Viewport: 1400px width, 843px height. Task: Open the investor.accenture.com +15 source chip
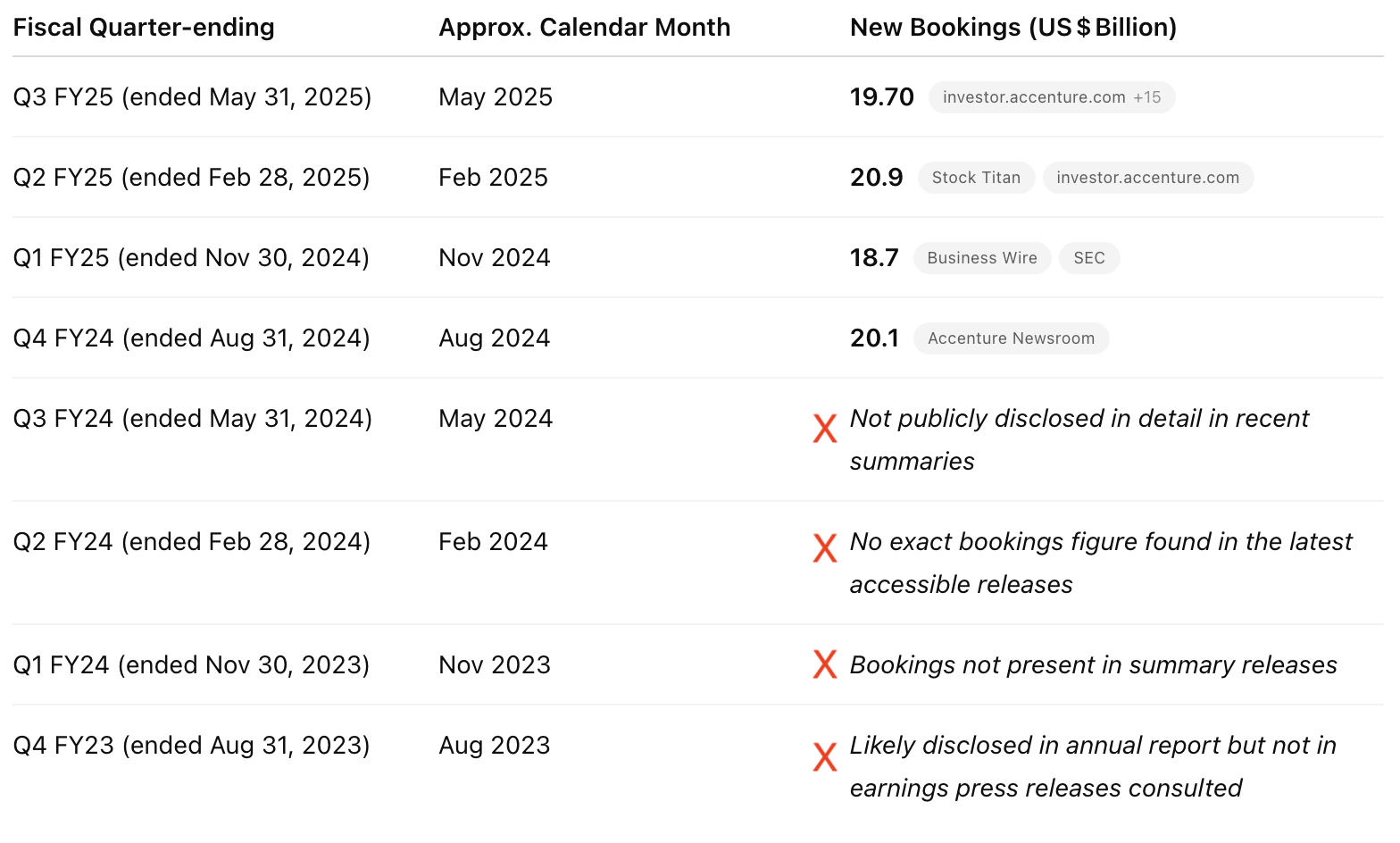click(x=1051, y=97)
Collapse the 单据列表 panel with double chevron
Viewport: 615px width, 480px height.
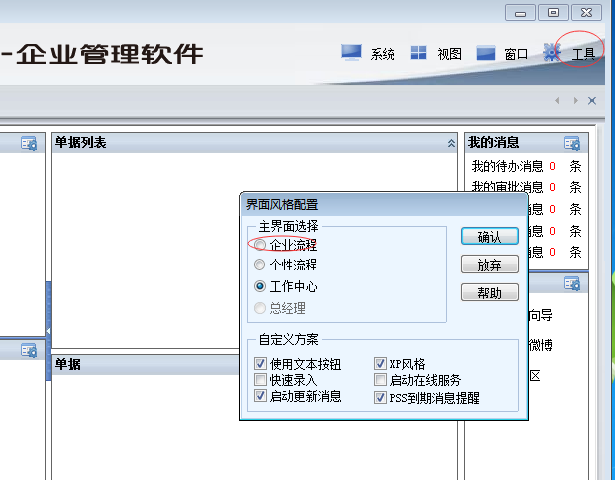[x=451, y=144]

****************

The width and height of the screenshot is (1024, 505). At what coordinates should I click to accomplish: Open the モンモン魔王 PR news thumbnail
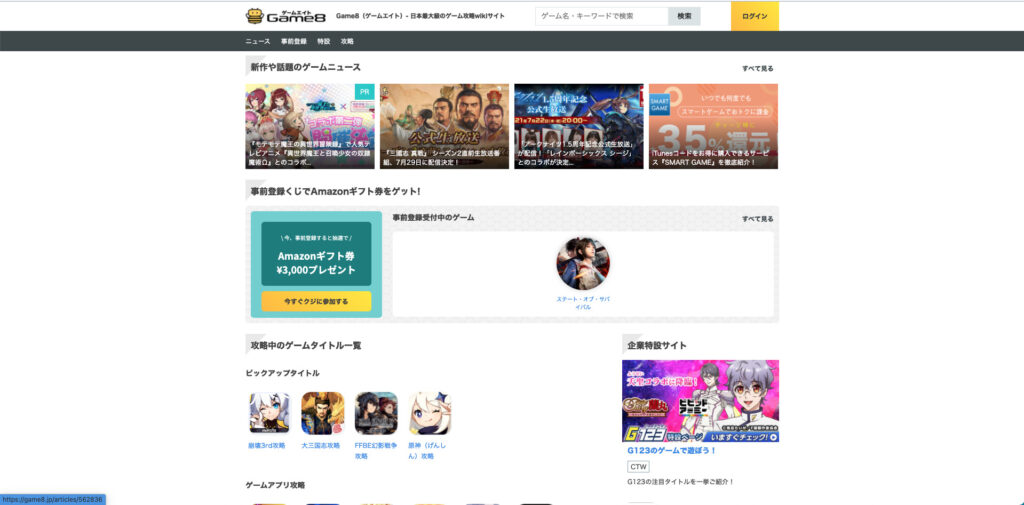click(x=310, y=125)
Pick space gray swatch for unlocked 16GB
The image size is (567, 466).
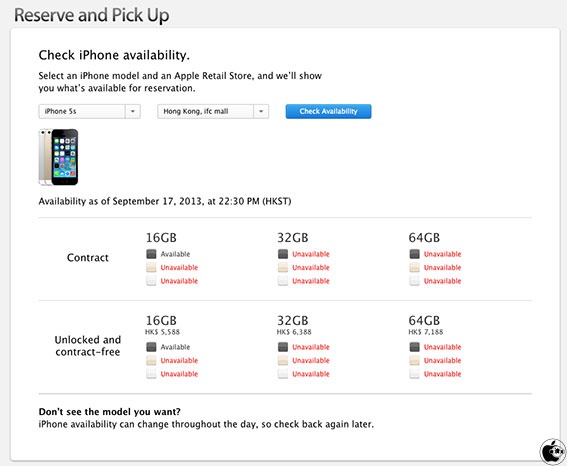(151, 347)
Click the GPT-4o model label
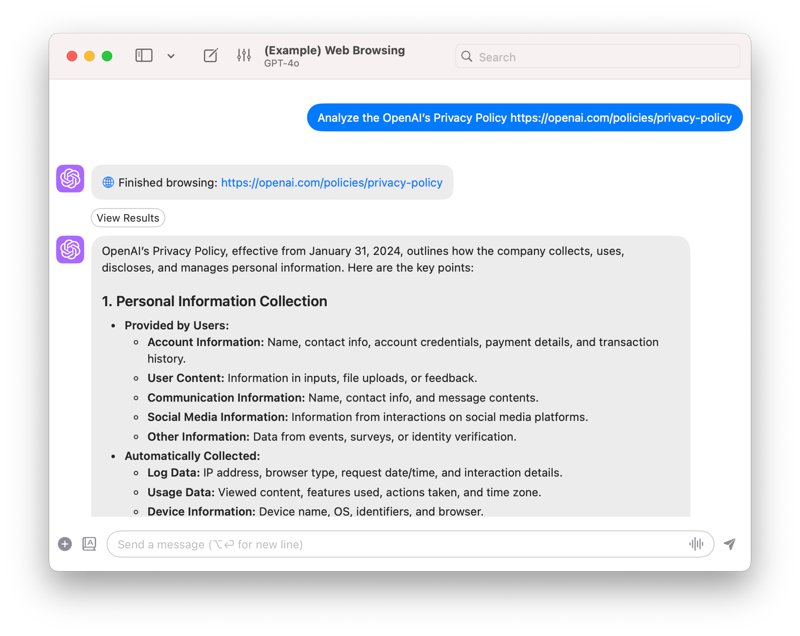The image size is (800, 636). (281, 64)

****************

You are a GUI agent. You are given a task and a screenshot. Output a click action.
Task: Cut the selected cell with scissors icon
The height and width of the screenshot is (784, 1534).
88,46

****************

> [Work item] From the entries above, select each line containing the string "with".

> [Task solution]
Collapse the 单据列表 panel with double chevron
Task: Cut the selected cell with scissors icon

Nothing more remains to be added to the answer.